**EXERCISE MATERIALS:**
══════════

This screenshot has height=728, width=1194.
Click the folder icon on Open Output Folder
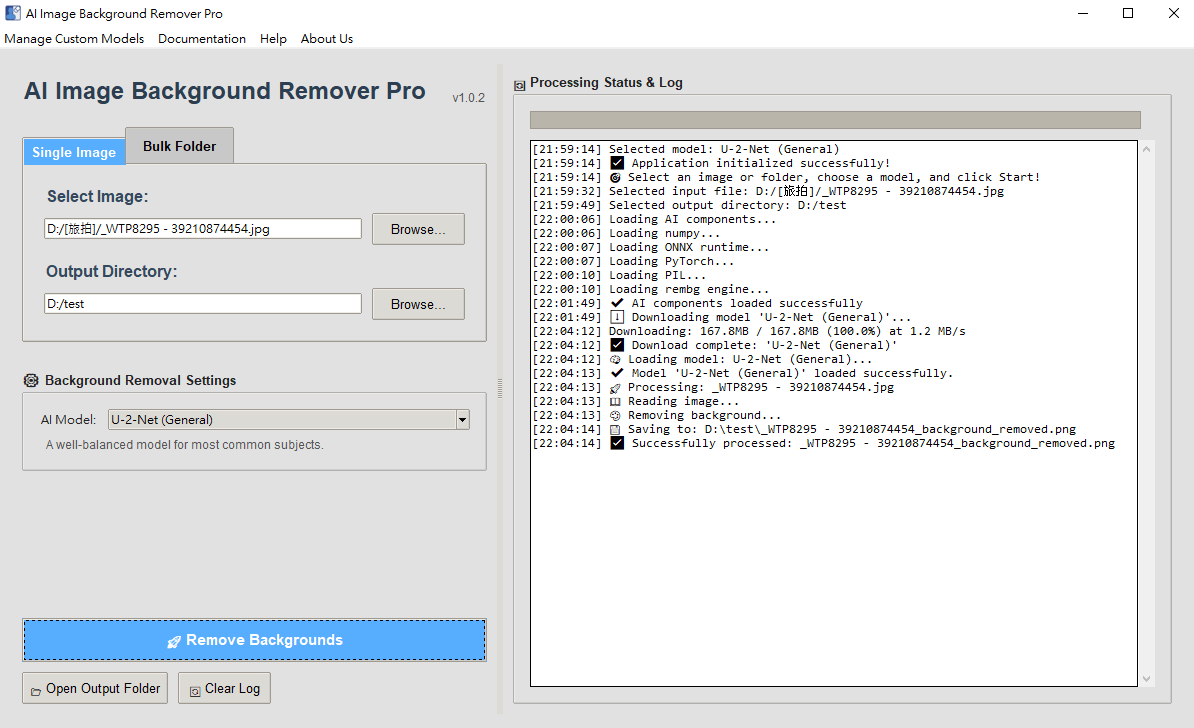[36, 690]
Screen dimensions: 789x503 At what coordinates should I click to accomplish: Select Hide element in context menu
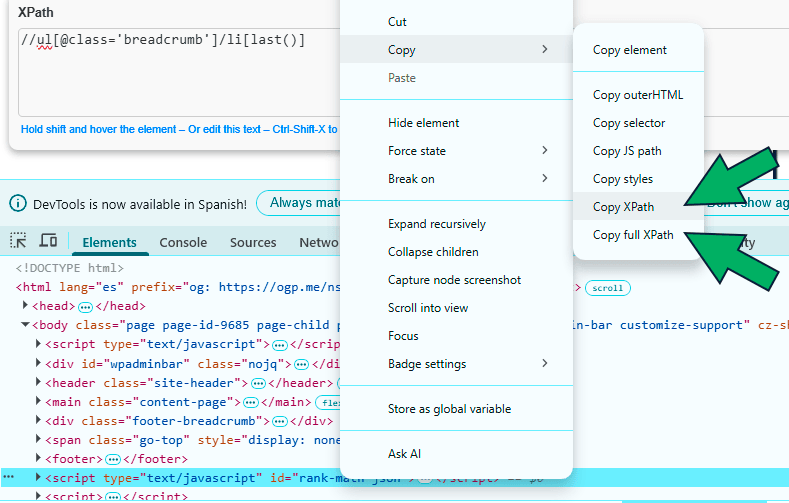(x=423, y=123)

══════════

Repeat exactly the lines in the entries from the one containing "Click the folder icon on Open Output Folder" to the final line, inclusive, and nothing beyond them; skip pictures.

**WRITTEN ANSWER:**
Click the folder icon on Open Output Folder
[36, 690]
Screen dimensions: 789x503 At what coordinates should I click to accomplish: Select Hide element in context menu
(x=423, y=123)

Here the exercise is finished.